Engineering Contradictions & Design Principles
Engineering Contradiction Analysis
1Measurement precision
If existing methods are used to estimate the coefficient of friction, then the estimation process is simple, but the measurement precision and reliability are poor due to inaccuracies in measurement variables
Solution Approach 1:
The trajectory is decomposed into multiple individual curve segments, and the coefficient of friction is estimated separately for each segment. This segmentation allows the system to process complex trajectory data in manageable portions, improving measurement precision while keeping each individual estimation step relatively simple
Solution Approach 2:
The trajectory is pre-decomposed into curve segments before estimation, and tire characteristic curves are pre-adapted for each segment. This preliminary processing organizes the data structure in advance, enabling more accurate friction estimation without requiring complex real-time computations during the actual measurement phase
2Reliability
If a single overall estimation is performed, then the process is fast, but the reliability is low due to variable estimates across different trajectory regions
Solution Approach 1:
By dividing the trajectory into multiple curve segments and estimating friction for each segment individually, the system achieves more reliable and consistent results across different driving conditions. Each segment's estimation is independent and robust, avoiding the variability that occurs in single overall estimations
Solution Approach 2:
The method adapts tire characteristic curve parameters to match the specific conditions of each curve segment.
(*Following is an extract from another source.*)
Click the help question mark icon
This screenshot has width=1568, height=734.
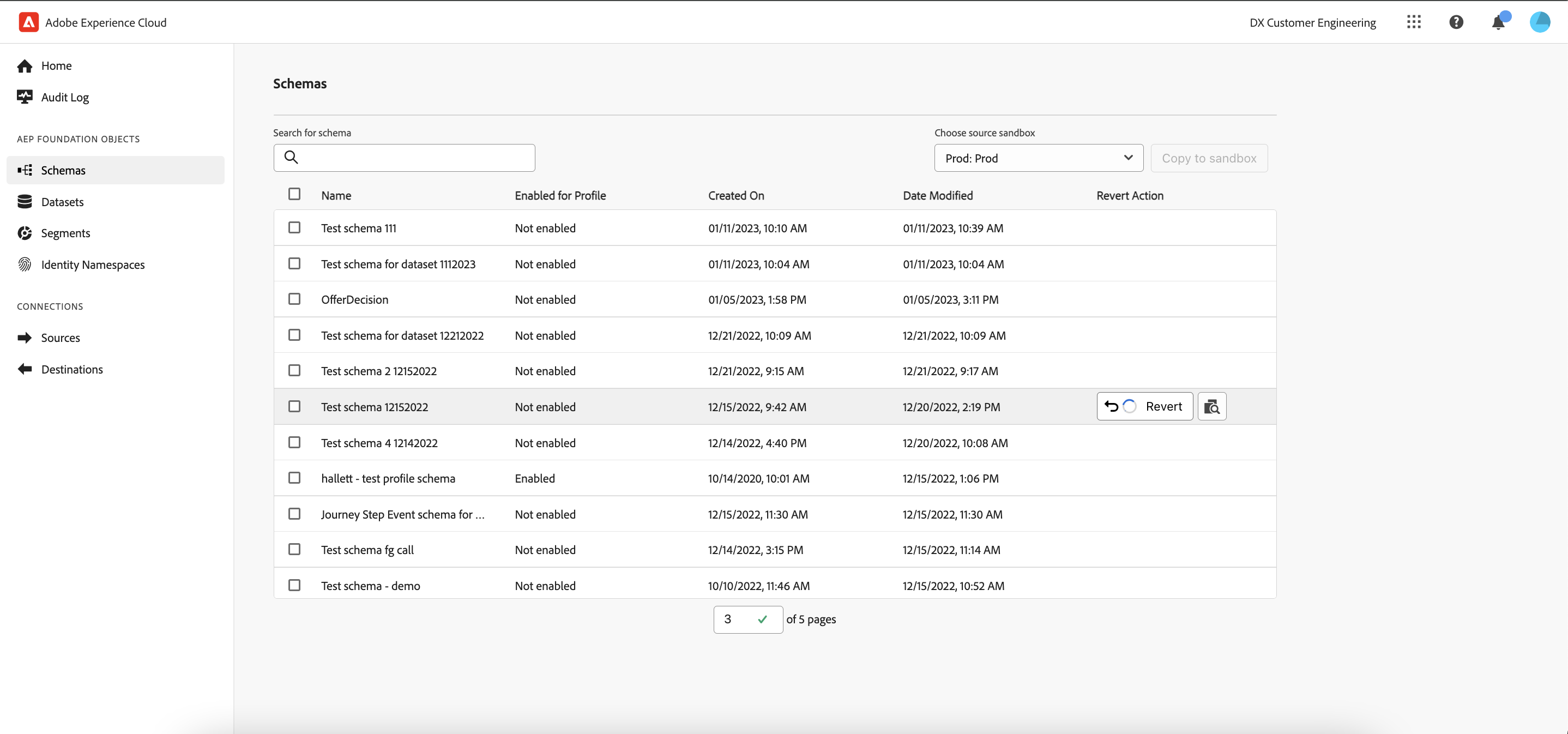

By adjusting these parameters locally for each segment rather than using a single global model, the system achieves higher reliability and consistency in friction estimation across diverse trajectory regions
Data Source
AI summary
A method and a device for estimating coefficients of friction of a wheel of a vehicle with respect to an underlying surface including decomposing a supplied trajectory into individual curve segments, estimating a lateral force and a slip angle for a front axle of the vehicle, assigning respectively estimated lateral forces and slip angles relating to the associated individual curve segments and storing these value pairs in a memory, estimating a tire characteristic curve for each of the curve segments based on the value pairs stored for the respective curve segment in the memory, estimating a coefficient of friction for each curve segment based on the respectively estimated tire characteristic curve, and storing the estimated coefficients of friction relating to the respectively associated curve segments in a coefficient of friction map.